Larger organizations often have multiple information systems, in which
case user resource data are also stored outside Active Directory (a SQL
server holding HR data, phone book applications, location systems, etc.).
Using UMRA, an administrator can create projects to deal with virtually
any user management task.
In UMRA, the use of tables is an important instrument for supporting
this concept of managing users and associated resources in Active Directory
and other information systems, by facilitating the following tasks :
Managing and selecting user accounts,
resources and other input fields - In case of a delegation project,
a list table can be included in a form window to display and select fixed
data (a list table), Active Directory data (LDAP query), results of an
NT 4 network call or database data. Some examples:
- to select a user for whom the password needs to be reset. The
figure below shows a form table listing the users obtained through an
LDAP query on Active Directory.
Delegated project for
resetting a password
- to show a list of services or printers you wish to manage.

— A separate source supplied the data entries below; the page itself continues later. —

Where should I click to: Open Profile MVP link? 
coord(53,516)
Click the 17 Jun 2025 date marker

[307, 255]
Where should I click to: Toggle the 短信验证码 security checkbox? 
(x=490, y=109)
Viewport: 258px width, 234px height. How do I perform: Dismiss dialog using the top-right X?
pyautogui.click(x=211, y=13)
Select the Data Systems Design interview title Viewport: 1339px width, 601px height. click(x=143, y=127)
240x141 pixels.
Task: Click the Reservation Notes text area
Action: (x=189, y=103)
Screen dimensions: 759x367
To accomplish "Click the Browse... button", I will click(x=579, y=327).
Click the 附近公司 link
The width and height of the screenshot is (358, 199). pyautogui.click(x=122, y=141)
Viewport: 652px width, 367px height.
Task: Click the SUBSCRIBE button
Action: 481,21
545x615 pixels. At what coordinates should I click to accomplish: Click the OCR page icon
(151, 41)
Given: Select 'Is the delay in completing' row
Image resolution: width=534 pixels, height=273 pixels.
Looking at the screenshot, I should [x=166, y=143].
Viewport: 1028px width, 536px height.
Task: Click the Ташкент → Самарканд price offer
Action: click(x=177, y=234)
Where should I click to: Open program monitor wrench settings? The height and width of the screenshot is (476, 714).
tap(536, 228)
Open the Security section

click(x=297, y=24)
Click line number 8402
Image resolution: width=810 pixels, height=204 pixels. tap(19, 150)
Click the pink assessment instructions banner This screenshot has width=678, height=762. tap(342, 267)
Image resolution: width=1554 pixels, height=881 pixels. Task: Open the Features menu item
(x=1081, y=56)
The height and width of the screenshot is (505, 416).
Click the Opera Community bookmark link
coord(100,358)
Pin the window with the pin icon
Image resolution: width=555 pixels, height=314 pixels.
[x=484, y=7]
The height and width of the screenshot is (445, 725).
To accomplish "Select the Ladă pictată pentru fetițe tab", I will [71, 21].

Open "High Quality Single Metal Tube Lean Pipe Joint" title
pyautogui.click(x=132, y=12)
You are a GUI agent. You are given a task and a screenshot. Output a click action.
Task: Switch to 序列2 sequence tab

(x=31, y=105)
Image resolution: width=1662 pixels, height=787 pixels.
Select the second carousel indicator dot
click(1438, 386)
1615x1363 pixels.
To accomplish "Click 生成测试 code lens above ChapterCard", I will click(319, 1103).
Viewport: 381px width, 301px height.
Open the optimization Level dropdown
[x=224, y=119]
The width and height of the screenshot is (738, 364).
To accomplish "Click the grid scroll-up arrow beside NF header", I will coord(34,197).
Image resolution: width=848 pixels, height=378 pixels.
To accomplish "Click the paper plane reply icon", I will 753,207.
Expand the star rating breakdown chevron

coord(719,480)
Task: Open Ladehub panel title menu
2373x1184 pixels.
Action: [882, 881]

A script
action can then be executed for the selected table entry (see the figure
below) ;
List of
services as part of a delegation project to manage services (e.g. stop,
start, pause, resume services)
- to select data from a database (e.g. a list of departments or
a table containing corporate telephone numbers)
List of departments as
a result of a database query
Manage the processing
of tabular data (row by row) - this method is used to run actions
against each row of a table. It can be used for instance, to query Active
Directory for all the groups of which a user is a member and to perform
an action for each group in the resulting table (e.g. setting a new group
membership and removing the existing one(s)).
Bulk data processing
- Tables are also used to facilitate the mass update of user data
(e.g. mass creating Exchange mailboxes or bulk create and edit users as
part of a migration project). In such mass projects, where a table is
based on an imported CSV file, script actions can be executed for each
row in a table (containing user resource objects, for instance). This
specific use of a table will not be discussed in this section.